À bien des égards, l’adhésion — ou tout au moins le consentement — au principe de tri à l’entrée de l’université renvoie à une approbation plus générale des multiples formes de classement et de sélection qui parsèment les sociétés contemporaines.

  • Peu importe que la sélection génère des inégalités, les élèves des classes populaires étant moins bien représentés dans les filières sélectives qu’à l’université : elle est porteuse d’un idéal de société méritocratique pure, fondée sur l’idée platonicienne d’un gouvernement des meilleurs.

L’élargissement des publics scolaires joue à plein dans ce processus. Les individus acceptent d’autant plus les hiérarchies scolaires qu’ils ont baigné dedans durant leur formation (3). Ainsi, la scolarisation obligatoire et son extension à l’enseignement secondaire auraient eu pour effet d’accélérer, auprès d’un nombre de plus en plus large d’individus aspirant à un diplôme de l’enseignement supérieur, l’adhésion et la croyance à cette forme institutionnelle d’évaluation de soi et de comparaison avec autrui (4). […]

Pour les bacheliers et leurs familles, la réforme ne se contente pas de fermer l’accès de droit à l’université : elle organise les conditions d’un marché de l’anxiété. Les lycéens avaient jusqu’au 13 mars dernier pour formuler leurs vœux d’affectation sur la plate-forme virtuelle Parcoursup, ouverte fin janvier.

La phase de préparation des candidatures a été vécue par de nombreuses familles comme une période de stress intense, à cause de l’inflation des démarches : pour le dépôt de chacun des dix vœux, il fallait proposer un curriculum vitae (CV) et une lettre de motivation adaptés, en plus du dossier scolaire rassemblant tous les bulletins. […]

  • Ces changements affecteront également les enseignants du secondaire, qui doivent émettre un avis sur chacun des dix projets d’orientation des lycéens, transformant les conseils de classe en précomités de sélection pour l’université.

Par ailleurs, tout cela ne manquera pas d’entretenir les inégalités entre les établissements : pour une même note et une même orientation, un avis émanant d’un lycée prestigieux de centre-ville pourra être interprété différemment d’un autre, provenant d’un établissement plus populaire, situé en milieu rural ou à la périphérie d’une grande ville. […]

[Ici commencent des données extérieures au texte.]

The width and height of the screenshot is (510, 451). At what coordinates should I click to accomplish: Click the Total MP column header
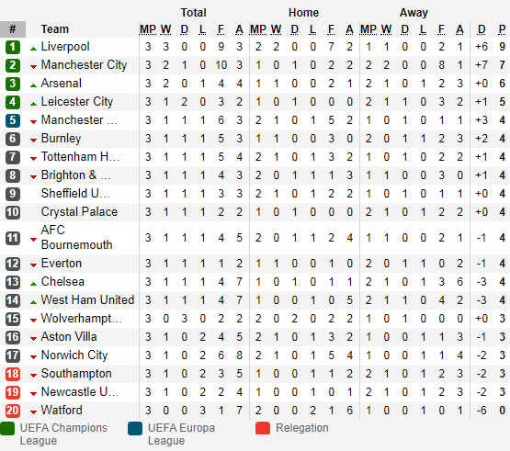coord(148,29)
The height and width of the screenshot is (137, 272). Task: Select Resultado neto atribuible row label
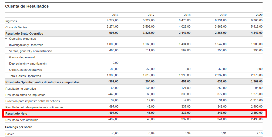pos(22,120)
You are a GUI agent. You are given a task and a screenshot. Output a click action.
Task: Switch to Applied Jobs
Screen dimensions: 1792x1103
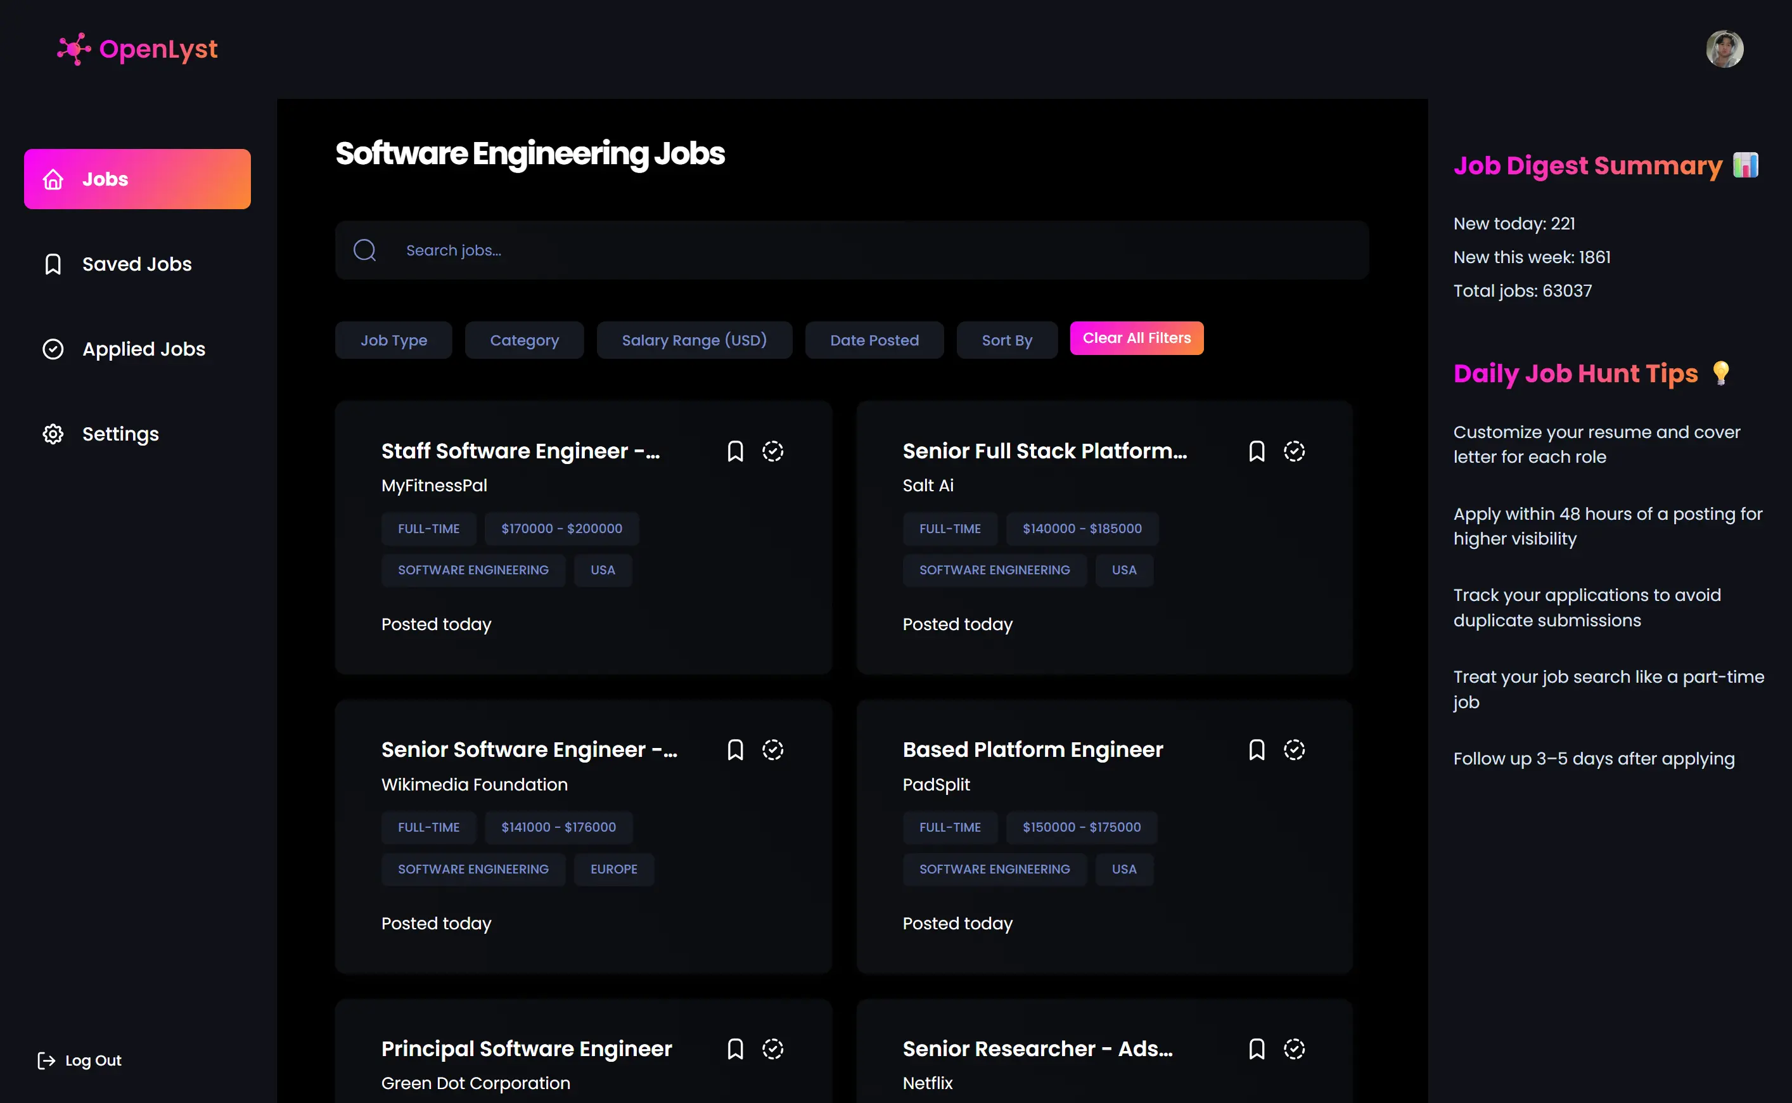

Annabelle Allouch Maîtresse de conférences en sociologie à l’université de Picardie-Jules Verne.  –Le monde diplomatique – Source


  1. « La réforme de l’accès à l’université. Faits et chiffres », Syndicat national de l’enseignement supérieur – Fédération syndicale unitaire (Snesup-FSU), Paris, février 2018.
  2. Ref sans lien – Pierre Bourdieu et Jean-Claude Passeron, Les Héritiers. Les étudiants et la culture, Éditions de Minuit, coll. « Le sens commun », Paris, 1964.
  3. Pierre Bourdieu et Jean-Claude Passeron, La Reproduction. Éléments d’une théorie du système d’enseignement, Éditions de Minuit, coll. « Le sens commun », 1970.
  4. Sur cette hypothèse, La Société du concours. L’empire des classements scolaires, Seuil, coll. « La République des idées », Paris, 2017.
  5. Ref sans lien – Christophe Charle, « Élites politiques et enseignement supérieur. Sociologie historique d’un divorce et d’un échec (1968-2012) », « La France et ses élites », Pouvoirs, no 161, Seuil, 2017.